Tom Petty and the Heartbreakers singles chronology
| "Peace in L.A." (1992) | "Mary Jane's Last Dance" (1993) | "Something in the Air" (1993) |

Music video
- "Mary Jane's Last Dance" on YouTube

= Mary Jane's Last Dance =

1993 single by Tom Petty and the Heartbreakers

"Mary Jane's Last Dance" is a song written by Tom Petty and recorded by American rock band Tom Petty and the Heartbreakers. It was recorded while Petty was recording his Wildflowers album and was produced by Rick Rubin, guitarist Mike Campbell, and Petty. The sessions would prove to be the last to include drummer Stan Lynch before his eventual departure in 1994. This song was first released as part of the Greatest Hits album in 1993. It rose to No. 14 on the US Billboard Hot 100, becoming Petty's first Billboard top-20 hit of the 1990s, and also topped the Billboard Album Rock Tracks chart for two weeks.
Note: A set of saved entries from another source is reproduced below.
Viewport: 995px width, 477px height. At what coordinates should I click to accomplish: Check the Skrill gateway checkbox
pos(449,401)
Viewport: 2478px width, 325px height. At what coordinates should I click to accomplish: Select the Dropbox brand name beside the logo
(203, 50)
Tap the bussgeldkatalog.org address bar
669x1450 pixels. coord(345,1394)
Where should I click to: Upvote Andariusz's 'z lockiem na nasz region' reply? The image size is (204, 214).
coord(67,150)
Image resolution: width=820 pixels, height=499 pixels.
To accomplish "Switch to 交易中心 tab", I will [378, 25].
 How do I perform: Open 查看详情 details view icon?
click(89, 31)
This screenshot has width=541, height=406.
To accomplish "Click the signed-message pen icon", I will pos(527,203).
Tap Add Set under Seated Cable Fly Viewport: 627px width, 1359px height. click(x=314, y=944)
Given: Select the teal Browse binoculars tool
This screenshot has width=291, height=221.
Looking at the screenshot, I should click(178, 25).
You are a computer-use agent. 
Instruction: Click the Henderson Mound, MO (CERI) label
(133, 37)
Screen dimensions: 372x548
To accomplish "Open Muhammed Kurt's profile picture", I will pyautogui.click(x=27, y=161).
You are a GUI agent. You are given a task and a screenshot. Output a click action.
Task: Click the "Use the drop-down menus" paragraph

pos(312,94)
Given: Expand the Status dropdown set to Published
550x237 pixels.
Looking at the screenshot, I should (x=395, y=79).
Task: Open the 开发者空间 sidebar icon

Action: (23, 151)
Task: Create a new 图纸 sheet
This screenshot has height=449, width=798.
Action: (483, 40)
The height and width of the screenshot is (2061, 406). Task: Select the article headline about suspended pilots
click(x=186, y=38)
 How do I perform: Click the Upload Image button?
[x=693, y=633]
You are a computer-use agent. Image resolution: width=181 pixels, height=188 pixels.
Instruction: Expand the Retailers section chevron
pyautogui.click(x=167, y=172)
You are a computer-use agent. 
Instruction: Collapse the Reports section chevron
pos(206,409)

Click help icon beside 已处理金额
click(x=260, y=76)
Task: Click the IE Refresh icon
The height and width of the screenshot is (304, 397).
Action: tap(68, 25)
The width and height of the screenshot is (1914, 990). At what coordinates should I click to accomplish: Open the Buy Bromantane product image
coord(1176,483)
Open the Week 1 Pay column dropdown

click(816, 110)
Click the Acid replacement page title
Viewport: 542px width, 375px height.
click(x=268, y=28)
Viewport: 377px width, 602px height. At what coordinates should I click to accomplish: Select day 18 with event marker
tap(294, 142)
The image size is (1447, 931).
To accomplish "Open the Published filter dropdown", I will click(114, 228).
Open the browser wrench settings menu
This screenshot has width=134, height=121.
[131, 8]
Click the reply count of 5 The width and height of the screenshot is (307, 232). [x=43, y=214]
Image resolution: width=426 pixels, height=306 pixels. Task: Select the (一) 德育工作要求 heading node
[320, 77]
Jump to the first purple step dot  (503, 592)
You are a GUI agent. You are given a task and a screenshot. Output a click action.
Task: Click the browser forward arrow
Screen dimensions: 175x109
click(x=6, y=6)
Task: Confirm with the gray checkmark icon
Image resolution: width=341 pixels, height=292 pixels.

Internationally, the song reached No. 2 in Portugal, No. 5 in Canada and No. 7 in Iceland.

==Content==
Asked if the song was about drugs, Heartbreaker guitarist Mike Campbell said, "In the verse there is still the thing about an Indiana girl on an Indiana night, just when it gets to the chorus he had the presence of mind to give it a deeper meaning. My take on it is it can be whatever you want it to be. A lot of people think it's a drug reference, and if that's what you want to think, it very well could be, but it could also just be a goodbye love song." In the rest of the interview, Campbell said that the song was originally titled "Indiana Girl" and the first chorus began, "Hey, Indiana Girl, go out and find the world." He added that Petty "just couldn't get behind singing about 'hey, Indiana Girl,'" so he changed the chorus a week later.

==Critical reception==
Alan Jones from Music Week gave the song three out of five, writing, "A Dylan-like delivery, a harmonica solo for good measure and some Beatles harmonies are all present and correct here. Another Top 40 hit for Petty."

==Music video==

The music video for the song features Petty as a morgue assistant who takes home a beautiful dead woman (played by Kim Basinger). He then acts as if she were alive, putting her in front of a television set and then dressing her as a bride, sitting her at the dinner table and dancing with her. A scene in the video featuring the dead woman wearing a wedding dress in a room full of wax candles is loosely based on a passage from the Charles Dickens novel Great Expectations. The plot also has similarities with the 1970 Charles Bukowski short story "The Copulating Mermaid of Venice, California", which had already inspired the 1987 Belgian film Crazy Love and the 1991 French film Cold Moon.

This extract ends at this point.